Other stories use comic book tropes to make difficult topics a lighthearted hand. “Flight of the Morning Dread” is classic Golden Age art with a modern message of safe sex. “Tea Cakes” has the look and feel of Gilbert Hernandez of “Love and Rockets” and “Assassinistas” fame in a story of family secrets. And “Lessons” by Sammi Chan takes facial inspiration from manga.
The stories that resonated the most with me, and the ones I recommend to read and meditate on above all others, are two that deal with physical and emotional loss. “The Bride” by Mindy Newell and Andrea Shocking is a tale of a woman forced into a hasty marriage after an unplanned pregnancy, and the loss of self that eventually leads to the loss of her life. It’s a pastel palette of colors that looks soothing to the eye with narrative that is anything but. Neil Gaiman and Mark Wheatley’s “and there was joy” is a deeply personal tale of Gaiman’s wife’s miscarriage. It’s hard to read the words “And she went home to our friends’ house and miscarried into their toilet bowl alone” with a smiling baby on the page, and that’s the point for both these stories – – to provide a sense of the emotional burdens women bear on a daily basis, all while keeping up a joyful exterior.

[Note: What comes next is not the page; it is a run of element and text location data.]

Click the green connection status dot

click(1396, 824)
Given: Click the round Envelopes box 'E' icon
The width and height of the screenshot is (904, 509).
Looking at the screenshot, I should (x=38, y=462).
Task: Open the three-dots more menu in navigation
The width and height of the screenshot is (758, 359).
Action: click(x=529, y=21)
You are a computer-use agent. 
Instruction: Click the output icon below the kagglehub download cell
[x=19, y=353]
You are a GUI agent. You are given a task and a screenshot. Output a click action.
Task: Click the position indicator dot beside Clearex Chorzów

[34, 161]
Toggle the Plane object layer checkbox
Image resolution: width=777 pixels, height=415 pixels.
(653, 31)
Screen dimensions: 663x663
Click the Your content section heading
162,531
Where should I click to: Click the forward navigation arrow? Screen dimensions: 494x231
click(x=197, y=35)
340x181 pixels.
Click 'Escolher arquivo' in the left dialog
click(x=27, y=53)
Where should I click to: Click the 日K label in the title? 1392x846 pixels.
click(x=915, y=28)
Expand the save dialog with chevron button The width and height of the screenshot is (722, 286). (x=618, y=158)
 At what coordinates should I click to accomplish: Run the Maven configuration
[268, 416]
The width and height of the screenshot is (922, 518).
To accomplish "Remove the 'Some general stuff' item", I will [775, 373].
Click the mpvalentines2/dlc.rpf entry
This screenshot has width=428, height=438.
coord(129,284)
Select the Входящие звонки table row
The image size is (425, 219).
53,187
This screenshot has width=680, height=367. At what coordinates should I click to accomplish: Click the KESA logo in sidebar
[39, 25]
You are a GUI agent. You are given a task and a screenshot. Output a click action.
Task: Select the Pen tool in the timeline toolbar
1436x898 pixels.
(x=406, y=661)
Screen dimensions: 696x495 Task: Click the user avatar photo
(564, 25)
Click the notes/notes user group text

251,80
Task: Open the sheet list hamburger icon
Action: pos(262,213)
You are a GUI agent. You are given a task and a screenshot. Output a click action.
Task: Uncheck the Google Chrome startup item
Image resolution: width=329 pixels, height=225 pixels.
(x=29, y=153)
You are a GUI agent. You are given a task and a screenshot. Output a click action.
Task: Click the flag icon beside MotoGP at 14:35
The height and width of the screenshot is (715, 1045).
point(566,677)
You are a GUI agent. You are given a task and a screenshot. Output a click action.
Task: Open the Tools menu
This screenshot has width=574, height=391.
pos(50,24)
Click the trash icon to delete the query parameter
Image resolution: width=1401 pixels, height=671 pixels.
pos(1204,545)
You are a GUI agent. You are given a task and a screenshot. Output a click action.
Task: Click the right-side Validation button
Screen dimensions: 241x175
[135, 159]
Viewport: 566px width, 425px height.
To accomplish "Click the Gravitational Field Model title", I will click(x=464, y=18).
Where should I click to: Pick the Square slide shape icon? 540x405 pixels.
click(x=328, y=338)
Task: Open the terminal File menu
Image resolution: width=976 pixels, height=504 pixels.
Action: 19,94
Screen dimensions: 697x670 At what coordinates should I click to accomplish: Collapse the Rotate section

If there is one fault to this book, it is the lack of table of contents or index. With over 300 pages of content, not having a tool to help find the stories you want to re-read or show to others makes navigating “Mine!” difficult. Of course, there are ways around this with bookmarks (physical or digital). This omission also has left me wondering if that was a deliberate editorial intention, a way to signal the reader to consider and ponder the contributions in the collective, rather than as isolated stories.
It is my hope that whatever side of the political spectrum you fall upon, whether or not you agree with all that Planned Parenthood does for women’s health, that you get something useful from this work. The lives of the women (and those who identify as female) that you love may just depend upon it.